Se lo script rispetta, pressoché pedissequamente, il testo originario, la regia, forte di uno stile più “composto”, meno frenetico e nervoso, riesce a mettere in scena, con una certa gradualità, un efficace parallelo fra la presa di coscienza della popolazione dei 12 distretti e quella che man mano s’insinua nell’animo di Katniss Everdeen (Jennifer Lawrence).
I cittadini dello stato di Panem (ex Nord America) hanno infatti ripreso a coltivare la speranza di potersi affrancare dal regime tirannico della capitale Capitol City, personificato dal presidente Snow (Donald Sutherland), proprio grazie al sovvertimento da parte dell’intrepida fanciulla del regolamento degli Hunger Games (un solo vincitore), in nome dell’amore per il coetaneo Peeta Mellark (Josh Hutcherson), anche se il cuore di Katniss in realtà sembrerebbe battere per Gale Hawthorne (Liam Hemsworth).
Liam Hemsworth
E così Il Victory Tour dispensa ai due vincitori più che gli allori della vittoria, la consapevolezza di una crescente insubordinazione, fra scritte sui muri e vari episodi, in apparenza isolati, di ribellione. D’altronde il perfido Snow, coadiuvato dal mellifluo Plutarch (Philip Seymour Hoffman) sta già correndo ai ripari, instaurando un regime repressivo ed organizzando una particolare edizione, la 75ma, dei “giochi”, cui parteciperanno “tributi” non estratti a sorte, ma scelti fra quanti hanno vinto in passato…
Il sofferto travaglio interiore di Katniss, risulta, almeno a mio parere, il vero traino di Hunger Games- La ragazza di fuoco, espresso efficacemente dalla Lawrence, cui a volte basta un semplice sguardo per far intuire il dissidio proprio di una personalità in crescita, che ha ormai acquisito una maggiore coscienza etica e sociale, ed è consapevole tanto del proprio destino quanto delle conseguenti responsabilità, ovvero la necessità d’intraprendere la lotta con e per il popolo unita all’urgenza di sottrarre dal pericolo i suoi familiari.

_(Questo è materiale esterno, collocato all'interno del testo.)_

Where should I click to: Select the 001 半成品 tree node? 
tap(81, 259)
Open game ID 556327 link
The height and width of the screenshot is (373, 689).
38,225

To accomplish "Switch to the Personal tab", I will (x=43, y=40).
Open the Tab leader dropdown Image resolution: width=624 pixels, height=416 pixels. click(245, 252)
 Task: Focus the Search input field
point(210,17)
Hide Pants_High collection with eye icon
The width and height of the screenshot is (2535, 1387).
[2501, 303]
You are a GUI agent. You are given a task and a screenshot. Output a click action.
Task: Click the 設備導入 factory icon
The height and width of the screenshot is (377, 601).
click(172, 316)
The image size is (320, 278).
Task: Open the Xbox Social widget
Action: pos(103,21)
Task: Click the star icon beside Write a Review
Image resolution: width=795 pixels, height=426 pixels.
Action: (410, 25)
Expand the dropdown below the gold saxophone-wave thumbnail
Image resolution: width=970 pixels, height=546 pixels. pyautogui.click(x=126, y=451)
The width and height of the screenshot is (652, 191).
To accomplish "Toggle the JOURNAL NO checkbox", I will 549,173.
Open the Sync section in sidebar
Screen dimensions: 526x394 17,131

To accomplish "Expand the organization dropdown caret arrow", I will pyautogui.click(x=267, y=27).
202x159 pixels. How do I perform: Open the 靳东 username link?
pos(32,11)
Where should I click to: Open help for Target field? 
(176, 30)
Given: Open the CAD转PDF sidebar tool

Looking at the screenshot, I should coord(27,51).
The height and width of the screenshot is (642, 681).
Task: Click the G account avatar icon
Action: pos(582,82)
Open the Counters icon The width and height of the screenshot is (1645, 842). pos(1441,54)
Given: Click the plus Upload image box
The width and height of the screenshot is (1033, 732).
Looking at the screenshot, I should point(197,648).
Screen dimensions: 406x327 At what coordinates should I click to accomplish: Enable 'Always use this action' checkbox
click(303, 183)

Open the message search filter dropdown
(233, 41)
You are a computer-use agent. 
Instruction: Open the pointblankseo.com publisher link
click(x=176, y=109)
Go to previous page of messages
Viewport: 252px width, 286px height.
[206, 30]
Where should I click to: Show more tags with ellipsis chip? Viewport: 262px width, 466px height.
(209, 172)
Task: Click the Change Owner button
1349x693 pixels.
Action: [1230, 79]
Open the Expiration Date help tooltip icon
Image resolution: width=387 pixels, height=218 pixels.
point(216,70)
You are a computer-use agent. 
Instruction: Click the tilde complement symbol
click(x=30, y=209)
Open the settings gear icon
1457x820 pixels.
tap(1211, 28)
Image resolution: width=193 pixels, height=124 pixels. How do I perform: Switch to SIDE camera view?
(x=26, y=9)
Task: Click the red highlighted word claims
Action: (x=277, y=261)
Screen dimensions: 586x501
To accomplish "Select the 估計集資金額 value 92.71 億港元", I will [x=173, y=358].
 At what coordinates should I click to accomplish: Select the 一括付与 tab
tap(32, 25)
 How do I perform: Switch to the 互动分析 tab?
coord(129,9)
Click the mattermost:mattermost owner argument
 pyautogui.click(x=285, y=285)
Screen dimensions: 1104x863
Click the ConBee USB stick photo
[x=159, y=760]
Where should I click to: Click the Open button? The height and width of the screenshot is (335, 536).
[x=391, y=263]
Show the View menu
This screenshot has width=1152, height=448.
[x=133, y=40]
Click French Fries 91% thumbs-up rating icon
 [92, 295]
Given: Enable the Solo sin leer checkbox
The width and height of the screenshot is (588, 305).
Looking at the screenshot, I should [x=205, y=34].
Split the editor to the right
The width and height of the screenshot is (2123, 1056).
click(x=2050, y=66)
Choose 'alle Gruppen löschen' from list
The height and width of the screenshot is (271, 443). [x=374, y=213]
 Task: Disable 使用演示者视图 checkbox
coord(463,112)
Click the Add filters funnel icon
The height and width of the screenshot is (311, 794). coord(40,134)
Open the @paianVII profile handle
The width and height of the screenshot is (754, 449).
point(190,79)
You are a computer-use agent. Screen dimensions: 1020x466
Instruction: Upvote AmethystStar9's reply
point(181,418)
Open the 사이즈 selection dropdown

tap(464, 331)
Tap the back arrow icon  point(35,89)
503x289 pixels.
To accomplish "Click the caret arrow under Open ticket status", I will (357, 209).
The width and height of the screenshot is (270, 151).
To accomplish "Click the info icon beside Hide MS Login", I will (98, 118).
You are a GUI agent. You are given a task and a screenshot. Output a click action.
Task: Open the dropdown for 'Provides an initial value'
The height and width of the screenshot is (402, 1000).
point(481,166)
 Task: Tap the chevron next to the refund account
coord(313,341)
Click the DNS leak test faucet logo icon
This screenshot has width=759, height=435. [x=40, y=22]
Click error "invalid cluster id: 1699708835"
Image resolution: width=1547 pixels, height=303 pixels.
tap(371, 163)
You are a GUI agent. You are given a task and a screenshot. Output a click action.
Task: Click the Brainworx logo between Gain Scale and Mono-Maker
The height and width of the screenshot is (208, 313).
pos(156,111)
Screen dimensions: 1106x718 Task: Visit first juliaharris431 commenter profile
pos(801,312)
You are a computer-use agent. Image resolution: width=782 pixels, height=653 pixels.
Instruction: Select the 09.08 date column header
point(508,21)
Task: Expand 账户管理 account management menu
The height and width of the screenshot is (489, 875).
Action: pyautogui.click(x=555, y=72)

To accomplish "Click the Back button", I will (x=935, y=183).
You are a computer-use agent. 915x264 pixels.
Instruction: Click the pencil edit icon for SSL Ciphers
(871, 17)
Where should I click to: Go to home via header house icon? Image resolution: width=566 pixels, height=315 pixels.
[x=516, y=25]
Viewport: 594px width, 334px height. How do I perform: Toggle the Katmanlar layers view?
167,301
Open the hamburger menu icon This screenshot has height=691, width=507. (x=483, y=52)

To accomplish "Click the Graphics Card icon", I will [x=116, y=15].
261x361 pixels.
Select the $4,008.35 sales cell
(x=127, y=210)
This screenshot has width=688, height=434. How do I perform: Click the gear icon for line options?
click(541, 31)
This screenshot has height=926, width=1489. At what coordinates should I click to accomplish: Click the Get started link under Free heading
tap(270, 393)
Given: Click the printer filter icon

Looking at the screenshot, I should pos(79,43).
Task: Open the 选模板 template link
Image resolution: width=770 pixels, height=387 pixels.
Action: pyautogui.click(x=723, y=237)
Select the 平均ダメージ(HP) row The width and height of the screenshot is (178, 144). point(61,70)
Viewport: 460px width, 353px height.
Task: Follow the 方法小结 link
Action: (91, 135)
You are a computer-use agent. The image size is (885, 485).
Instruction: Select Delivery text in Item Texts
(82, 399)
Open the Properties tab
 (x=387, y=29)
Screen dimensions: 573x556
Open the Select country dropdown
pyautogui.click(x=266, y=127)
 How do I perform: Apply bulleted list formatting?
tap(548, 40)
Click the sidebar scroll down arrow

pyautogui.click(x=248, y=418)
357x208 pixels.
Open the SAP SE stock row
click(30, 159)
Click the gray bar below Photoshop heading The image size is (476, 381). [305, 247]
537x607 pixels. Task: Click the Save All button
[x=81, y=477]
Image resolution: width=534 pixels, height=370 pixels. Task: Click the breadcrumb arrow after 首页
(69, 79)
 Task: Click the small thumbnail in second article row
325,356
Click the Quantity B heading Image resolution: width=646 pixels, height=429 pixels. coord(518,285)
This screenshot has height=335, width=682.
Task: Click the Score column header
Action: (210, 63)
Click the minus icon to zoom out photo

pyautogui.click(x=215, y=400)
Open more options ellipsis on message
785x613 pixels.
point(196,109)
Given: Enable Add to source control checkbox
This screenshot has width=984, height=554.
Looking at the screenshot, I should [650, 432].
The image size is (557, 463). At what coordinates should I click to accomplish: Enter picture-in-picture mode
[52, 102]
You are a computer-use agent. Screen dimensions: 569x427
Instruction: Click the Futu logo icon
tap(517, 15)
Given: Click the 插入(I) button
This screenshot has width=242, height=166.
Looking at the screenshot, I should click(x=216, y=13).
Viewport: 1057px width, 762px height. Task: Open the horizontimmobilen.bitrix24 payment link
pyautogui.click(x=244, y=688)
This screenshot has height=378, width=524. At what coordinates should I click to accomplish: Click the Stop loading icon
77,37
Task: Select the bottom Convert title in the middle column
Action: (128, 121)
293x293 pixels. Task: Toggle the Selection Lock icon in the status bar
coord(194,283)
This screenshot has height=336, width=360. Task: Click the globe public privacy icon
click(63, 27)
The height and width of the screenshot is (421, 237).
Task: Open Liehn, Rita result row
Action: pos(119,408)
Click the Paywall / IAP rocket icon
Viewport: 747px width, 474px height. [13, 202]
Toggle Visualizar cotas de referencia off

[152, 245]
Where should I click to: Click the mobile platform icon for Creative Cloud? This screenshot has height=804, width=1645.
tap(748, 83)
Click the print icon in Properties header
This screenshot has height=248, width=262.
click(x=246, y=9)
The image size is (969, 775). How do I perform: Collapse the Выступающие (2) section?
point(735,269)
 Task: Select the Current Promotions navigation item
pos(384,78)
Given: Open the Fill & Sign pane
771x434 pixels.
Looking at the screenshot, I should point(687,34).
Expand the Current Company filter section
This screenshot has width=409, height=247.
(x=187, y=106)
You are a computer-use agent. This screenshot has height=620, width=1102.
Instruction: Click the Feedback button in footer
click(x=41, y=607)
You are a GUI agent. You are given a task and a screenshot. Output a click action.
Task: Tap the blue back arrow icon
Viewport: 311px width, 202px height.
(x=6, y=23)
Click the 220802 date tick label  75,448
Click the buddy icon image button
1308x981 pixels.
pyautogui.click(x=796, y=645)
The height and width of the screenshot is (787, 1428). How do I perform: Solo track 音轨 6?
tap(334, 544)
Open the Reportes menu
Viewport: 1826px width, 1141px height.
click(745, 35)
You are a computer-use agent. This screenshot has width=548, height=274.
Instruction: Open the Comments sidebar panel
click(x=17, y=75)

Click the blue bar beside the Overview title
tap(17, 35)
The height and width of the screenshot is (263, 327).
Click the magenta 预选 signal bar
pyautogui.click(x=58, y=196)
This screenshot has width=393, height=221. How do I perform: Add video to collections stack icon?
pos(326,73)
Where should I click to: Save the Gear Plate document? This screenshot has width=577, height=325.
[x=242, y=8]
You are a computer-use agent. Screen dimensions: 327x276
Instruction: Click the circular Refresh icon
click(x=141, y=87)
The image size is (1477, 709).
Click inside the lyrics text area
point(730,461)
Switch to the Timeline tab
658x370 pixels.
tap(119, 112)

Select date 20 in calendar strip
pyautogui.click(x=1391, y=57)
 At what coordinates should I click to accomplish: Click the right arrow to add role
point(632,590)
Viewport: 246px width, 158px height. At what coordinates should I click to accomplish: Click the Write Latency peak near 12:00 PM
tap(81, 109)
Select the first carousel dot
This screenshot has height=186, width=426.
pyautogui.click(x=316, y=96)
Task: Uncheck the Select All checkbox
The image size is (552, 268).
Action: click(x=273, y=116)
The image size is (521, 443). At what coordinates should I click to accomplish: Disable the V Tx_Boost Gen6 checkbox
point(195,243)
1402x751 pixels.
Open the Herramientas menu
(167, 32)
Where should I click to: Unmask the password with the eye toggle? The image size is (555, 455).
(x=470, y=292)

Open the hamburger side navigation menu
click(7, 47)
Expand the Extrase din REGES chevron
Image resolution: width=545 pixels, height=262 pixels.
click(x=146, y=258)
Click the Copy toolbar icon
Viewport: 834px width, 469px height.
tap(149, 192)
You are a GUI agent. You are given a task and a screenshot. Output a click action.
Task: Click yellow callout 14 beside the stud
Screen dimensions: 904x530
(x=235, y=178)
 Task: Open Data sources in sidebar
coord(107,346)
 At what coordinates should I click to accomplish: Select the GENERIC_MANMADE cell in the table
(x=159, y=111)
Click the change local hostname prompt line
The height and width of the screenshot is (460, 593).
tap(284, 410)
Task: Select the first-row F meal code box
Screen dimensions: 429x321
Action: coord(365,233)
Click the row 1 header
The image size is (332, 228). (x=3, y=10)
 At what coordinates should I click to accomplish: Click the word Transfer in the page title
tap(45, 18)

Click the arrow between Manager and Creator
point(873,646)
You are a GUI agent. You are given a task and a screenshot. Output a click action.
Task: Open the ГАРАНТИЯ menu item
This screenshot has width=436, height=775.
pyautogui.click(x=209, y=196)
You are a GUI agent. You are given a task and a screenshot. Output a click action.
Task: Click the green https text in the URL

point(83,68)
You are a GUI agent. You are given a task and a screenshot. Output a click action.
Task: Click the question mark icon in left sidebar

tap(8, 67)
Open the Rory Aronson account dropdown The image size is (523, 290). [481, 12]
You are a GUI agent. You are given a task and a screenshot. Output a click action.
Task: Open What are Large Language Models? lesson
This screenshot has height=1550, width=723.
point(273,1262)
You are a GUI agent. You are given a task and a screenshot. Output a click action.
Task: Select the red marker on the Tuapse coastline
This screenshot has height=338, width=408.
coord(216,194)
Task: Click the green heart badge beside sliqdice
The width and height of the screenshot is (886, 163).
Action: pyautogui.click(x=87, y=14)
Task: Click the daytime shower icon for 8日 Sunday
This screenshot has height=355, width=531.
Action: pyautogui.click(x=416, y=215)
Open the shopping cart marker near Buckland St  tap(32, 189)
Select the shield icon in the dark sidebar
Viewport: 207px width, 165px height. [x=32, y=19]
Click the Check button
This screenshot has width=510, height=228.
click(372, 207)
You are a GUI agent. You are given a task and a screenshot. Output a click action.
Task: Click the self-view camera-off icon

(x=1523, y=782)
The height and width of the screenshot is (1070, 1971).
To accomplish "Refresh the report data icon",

Donald Sutherland e Philip Seymour Hoffman
Il regista Francis Lawrence evidenzia in modo efficace ed incisivo tutte le storture del sistema e delinea un forte contrasto, anche da un punto di vista puramente visivo (grazie alla valida fotografia di Jo Willems), tra il grigiore e gli stenti dei 12 distretti e il pacchiano luccichio di Capitol City, tutta abbondanza e crapulona agiatezza, tanto che ai party si servono beveroni atti a svuotare lo stomaco, così da poter continuare tranquillamente ad abbuffarsi (versione moderna del dito in bocca in uso presso i banchetti degli antichi Romani).
Senza la valida sottolineatura di tali tematiche, con il risvolto politico a farsi man mano più insinuante, sempre nell’ottica del target di riferimento, il film finirebbe con l’offrire, oltre alla melensa visualizzazione di un altalenante ménage à trois fra Katniss, Gale e Peeta, la riproposizione di un meccanismo già ben conosciuto: la sfilata preparatoria ai giochi, la televisione “grande fratello” con il “bravo presentatore” Stanley Tucci, gli allenamenti ed infine la lotta nell’arena, per quanto meno schematica e preponderante rispetto al primo capitolo, capace d’esprimere un certo grado di tensione, anche se dal sentore vagamente precostituito.
Non resta allora che attendere il gran finale, Hunger Games- Il canto della vittoria (suddiviso in due parti, in uscita nel 2014 e nel 2015), il suo svolgimento ed una sua valida conclusione, consona, auguriamo, ad una pellicola dai toni più solidi e concreti rispetto ad altre opere rivolte al pubblico adolescenziale.